* [About this task]
Starting at the line that contains "At what coordinates", print each line exactly through the end of the listing. Skip any pictures and add nothing.

▼▼▼

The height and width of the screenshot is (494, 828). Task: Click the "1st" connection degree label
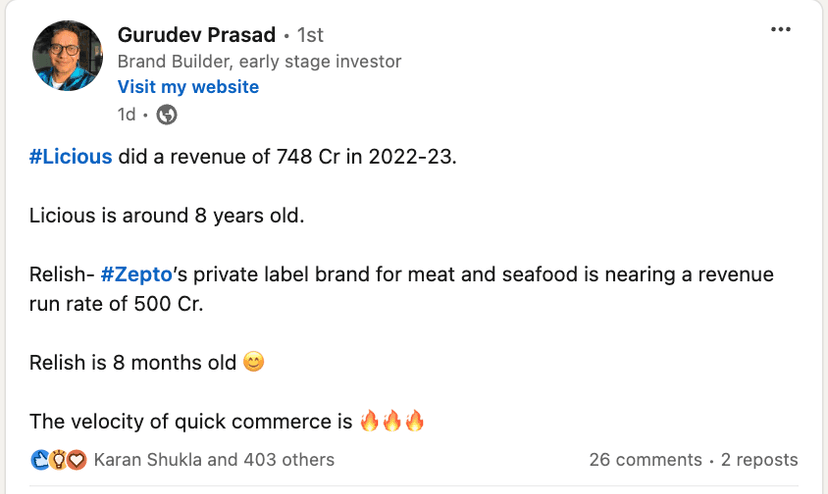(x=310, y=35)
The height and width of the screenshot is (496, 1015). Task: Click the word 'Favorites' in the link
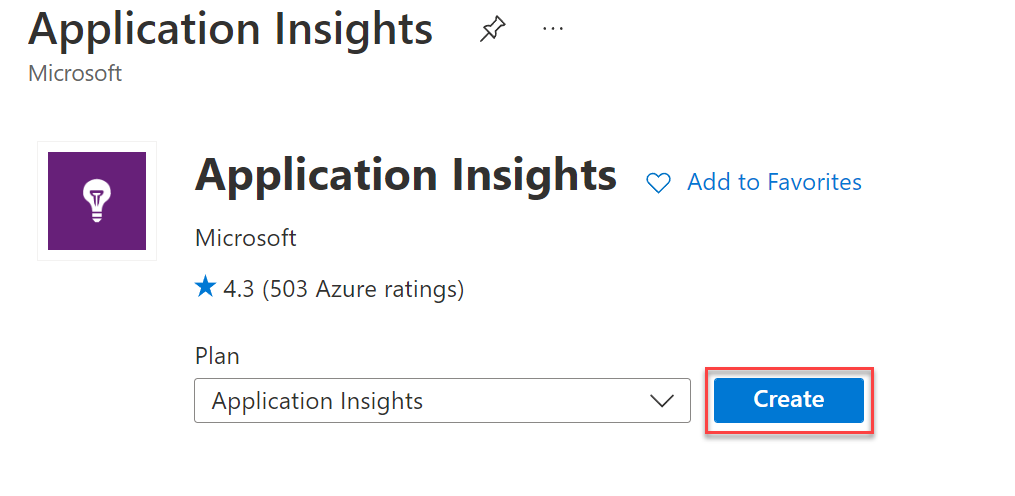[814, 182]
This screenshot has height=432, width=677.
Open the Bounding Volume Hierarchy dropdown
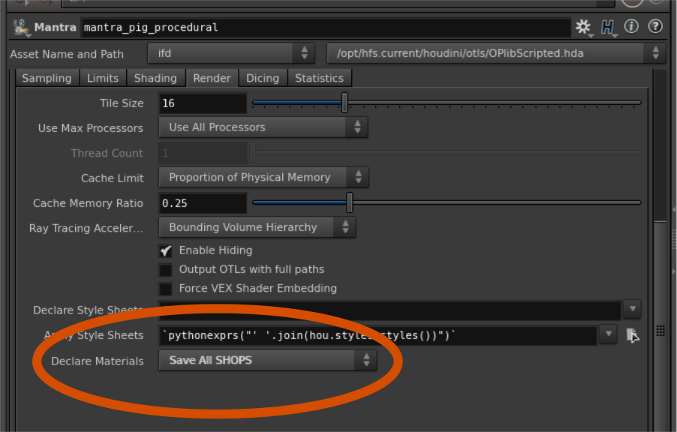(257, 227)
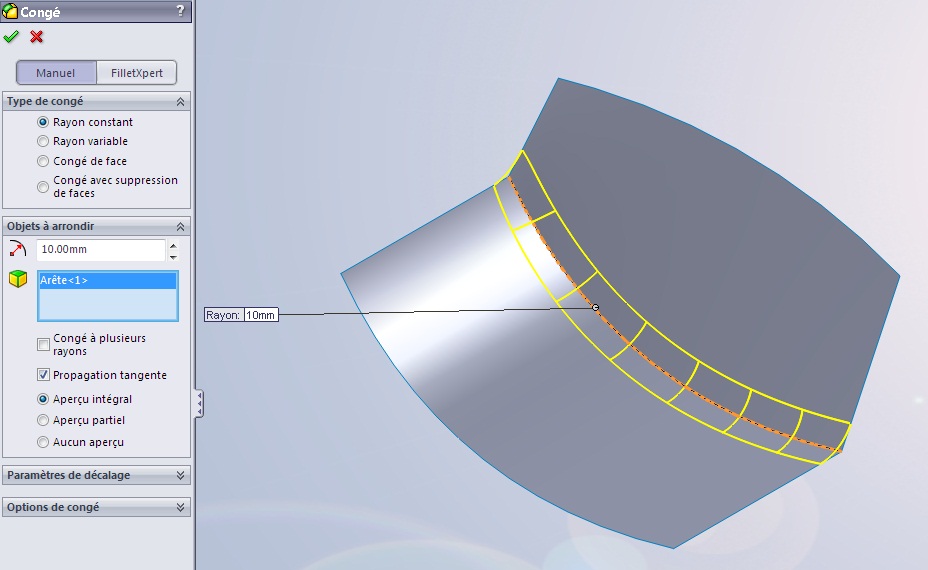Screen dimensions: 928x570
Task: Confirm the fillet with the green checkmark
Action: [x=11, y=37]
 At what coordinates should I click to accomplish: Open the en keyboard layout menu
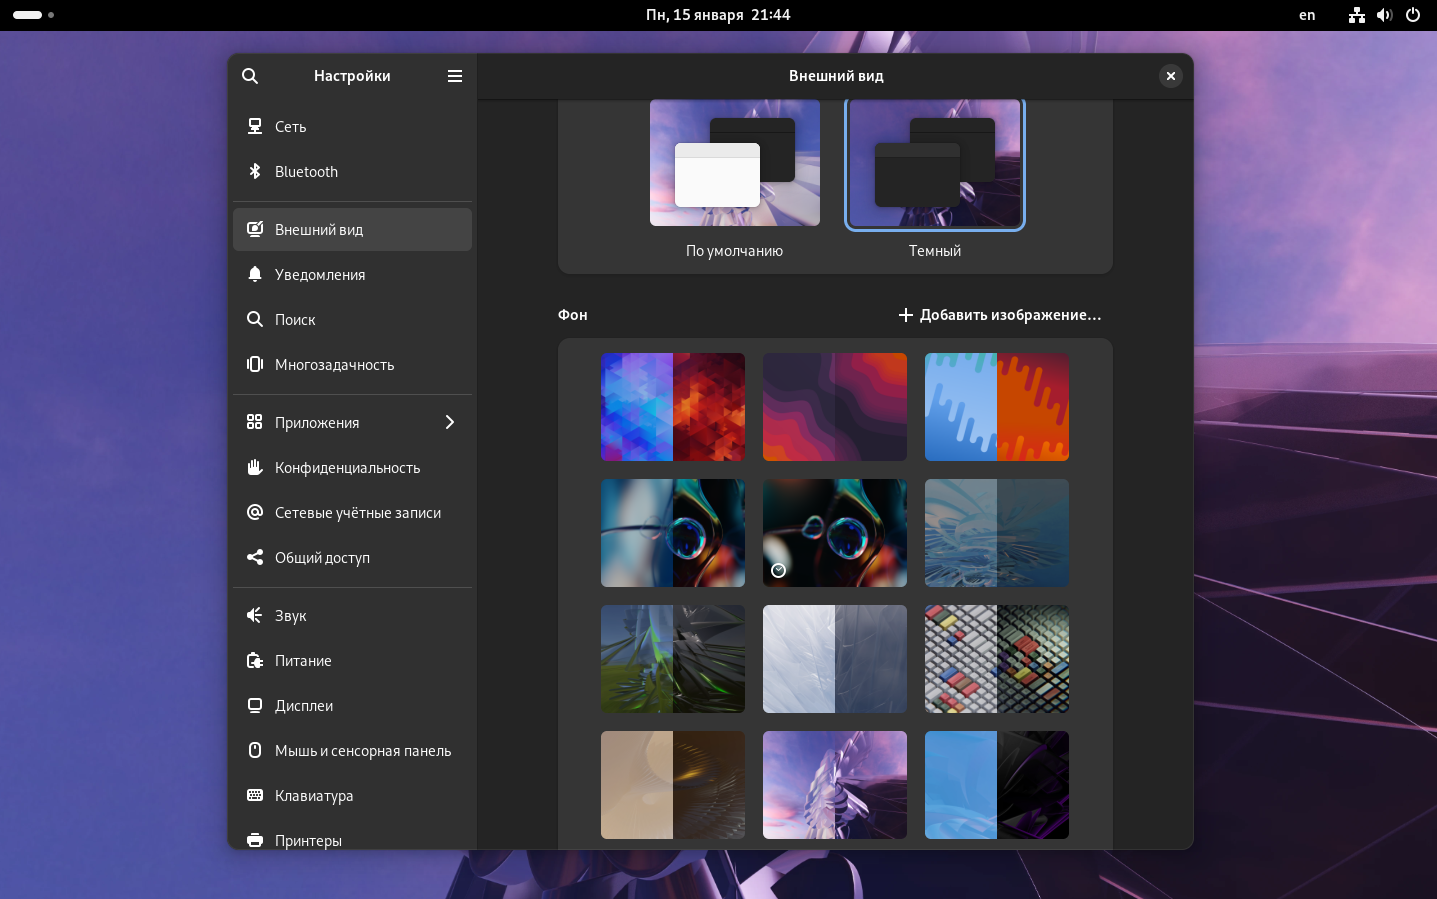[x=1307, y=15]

▲▲▲

* [Finished exercise]
 At what coordinates should I click to accomplish: Open the en keyboard layout menu
[x=1307, y=15]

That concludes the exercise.